Les effets de ce sous-financement se font déjà sentir. Les compagnies aériennes, les transporteurs régionaux et les organisations de maintenance partout au Canada signalent des difficultés croissantes à recruter et à retenir du personnel qualifié. Les petits exploitants, en particulier dans les régions nordiques et éloignées, sont particulièrement vulnérables puisqu’ils dépendent fortement d’un afflux constant de nouveaux pilotes et TEA. À mesure que les travailleurs plus expérimentés prennent leur retraite, la pénurie devrait s’accentuer, entraînant une réduction des services, une hausse des coûts d’exploitation et des perturbations dans les chaînes d’approvisionnement et le transport de passagers.

 

En conclusion, l’absence de financement solide, appuyé par le gouvernement fédéral, pour la formation des pilotes et des TEA au Canada constitue une lacune importante en matière de développement de la main-d’œuvre.
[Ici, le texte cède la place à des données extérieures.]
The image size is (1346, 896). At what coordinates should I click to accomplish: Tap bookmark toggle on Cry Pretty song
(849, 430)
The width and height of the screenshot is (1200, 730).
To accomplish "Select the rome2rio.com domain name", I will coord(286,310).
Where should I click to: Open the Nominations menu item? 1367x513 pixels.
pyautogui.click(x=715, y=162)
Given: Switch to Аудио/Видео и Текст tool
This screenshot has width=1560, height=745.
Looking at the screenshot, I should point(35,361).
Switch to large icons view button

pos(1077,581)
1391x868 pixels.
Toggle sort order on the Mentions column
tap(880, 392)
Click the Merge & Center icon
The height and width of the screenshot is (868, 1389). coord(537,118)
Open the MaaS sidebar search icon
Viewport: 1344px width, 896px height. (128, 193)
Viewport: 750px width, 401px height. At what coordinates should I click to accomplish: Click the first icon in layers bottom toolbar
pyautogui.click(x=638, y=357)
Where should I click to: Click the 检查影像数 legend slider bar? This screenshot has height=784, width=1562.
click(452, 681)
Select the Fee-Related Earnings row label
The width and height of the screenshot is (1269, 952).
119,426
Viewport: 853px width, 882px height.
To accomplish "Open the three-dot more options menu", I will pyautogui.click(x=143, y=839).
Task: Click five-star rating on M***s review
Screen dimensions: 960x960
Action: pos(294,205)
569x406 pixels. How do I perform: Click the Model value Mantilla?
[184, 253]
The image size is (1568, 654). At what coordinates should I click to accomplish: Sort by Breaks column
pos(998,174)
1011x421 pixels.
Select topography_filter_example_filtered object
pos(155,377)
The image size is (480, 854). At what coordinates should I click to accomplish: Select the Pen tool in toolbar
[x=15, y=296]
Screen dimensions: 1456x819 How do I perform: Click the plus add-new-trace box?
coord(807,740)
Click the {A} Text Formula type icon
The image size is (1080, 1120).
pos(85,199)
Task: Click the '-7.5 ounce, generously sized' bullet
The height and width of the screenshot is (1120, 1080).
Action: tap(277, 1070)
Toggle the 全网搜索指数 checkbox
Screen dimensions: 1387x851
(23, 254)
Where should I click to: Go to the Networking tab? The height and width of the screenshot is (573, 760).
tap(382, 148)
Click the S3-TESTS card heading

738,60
Alors que les pénuries s’intensifient et que les coûts de formation continuent d’augmenter, la nécessité d’un financement ciblé pour l’aviation devient de plus en plus urgente. Une approche fédérale globale — qui reconnaît l’aviation comme un secteur essentiel — permettrait non seulement de réduire les obstacles pour les étudiants, mais aussi d’assurer la solidité, la sécurité et la fiabilité à long terme du système aéronautique canadien.